§ What this task involves
For the string "label", find every matching line in the records and copy it.
Listed records section start
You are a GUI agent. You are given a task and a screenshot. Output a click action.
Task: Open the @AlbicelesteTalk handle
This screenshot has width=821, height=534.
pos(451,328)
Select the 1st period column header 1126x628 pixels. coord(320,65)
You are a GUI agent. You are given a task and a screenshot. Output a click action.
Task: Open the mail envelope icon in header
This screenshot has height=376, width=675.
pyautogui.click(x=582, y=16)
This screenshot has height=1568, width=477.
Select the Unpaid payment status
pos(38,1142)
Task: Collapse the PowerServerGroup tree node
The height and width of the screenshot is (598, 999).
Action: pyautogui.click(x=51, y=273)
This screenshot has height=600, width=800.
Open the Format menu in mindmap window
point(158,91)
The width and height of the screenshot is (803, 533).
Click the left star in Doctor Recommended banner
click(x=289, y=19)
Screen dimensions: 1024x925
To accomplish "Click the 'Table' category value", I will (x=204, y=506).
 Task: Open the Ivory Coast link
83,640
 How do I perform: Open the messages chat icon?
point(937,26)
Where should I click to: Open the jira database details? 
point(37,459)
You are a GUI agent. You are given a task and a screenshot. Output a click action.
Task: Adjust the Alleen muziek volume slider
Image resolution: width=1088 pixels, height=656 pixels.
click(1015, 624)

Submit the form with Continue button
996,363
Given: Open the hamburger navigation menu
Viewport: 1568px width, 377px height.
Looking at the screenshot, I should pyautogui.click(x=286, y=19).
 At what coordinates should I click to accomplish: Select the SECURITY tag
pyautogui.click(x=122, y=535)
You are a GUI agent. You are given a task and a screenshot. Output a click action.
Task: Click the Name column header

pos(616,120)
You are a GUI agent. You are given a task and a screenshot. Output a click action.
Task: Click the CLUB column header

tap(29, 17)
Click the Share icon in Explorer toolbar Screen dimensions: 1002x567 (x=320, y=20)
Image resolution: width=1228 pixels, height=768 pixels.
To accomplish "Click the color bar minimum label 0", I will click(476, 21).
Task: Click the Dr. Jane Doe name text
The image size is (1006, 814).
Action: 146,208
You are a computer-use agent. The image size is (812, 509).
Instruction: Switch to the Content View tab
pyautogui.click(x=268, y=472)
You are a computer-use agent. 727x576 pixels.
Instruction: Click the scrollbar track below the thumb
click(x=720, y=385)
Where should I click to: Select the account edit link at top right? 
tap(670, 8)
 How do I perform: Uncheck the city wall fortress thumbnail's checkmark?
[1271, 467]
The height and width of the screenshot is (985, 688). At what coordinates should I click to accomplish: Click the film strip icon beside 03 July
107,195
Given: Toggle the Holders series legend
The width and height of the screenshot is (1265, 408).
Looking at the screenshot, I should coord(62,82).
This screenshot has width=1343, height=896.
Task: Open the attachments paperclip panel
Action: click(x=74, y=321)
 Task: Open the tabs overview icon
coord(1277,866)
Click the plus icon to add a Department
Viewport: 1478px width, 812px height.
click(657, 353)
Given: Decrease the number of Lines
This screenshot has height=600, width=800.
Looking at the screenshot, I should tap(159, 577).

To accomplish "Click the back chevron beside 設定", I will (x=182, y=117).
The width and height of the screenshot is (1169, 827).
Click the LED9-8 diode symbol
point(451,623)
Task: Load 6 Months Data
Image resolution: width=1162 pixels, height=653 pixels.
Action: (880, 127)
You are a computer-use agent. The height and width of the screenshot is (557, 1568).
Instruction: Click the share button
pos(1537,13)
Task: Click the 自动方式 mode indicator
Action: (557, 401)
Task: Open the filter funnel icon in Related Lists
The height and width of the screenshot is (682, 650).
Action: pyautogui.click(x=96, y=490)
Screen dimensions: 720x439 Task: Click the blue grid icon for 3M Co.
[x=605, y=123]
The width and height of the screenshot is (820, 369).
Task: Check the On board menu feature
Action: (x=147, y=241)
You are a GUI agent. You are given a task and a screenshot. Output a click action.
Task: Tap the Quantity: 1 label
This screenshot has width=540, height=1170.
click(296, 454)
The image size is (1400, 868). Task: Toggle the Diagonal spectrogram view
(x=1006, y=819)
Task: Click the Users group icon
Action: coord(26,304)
Listed records section end
§ Result below
To accomplish "Click the color bar minimum label 0", I will click(476, 21).
Task: Tap the Quantity: 1 label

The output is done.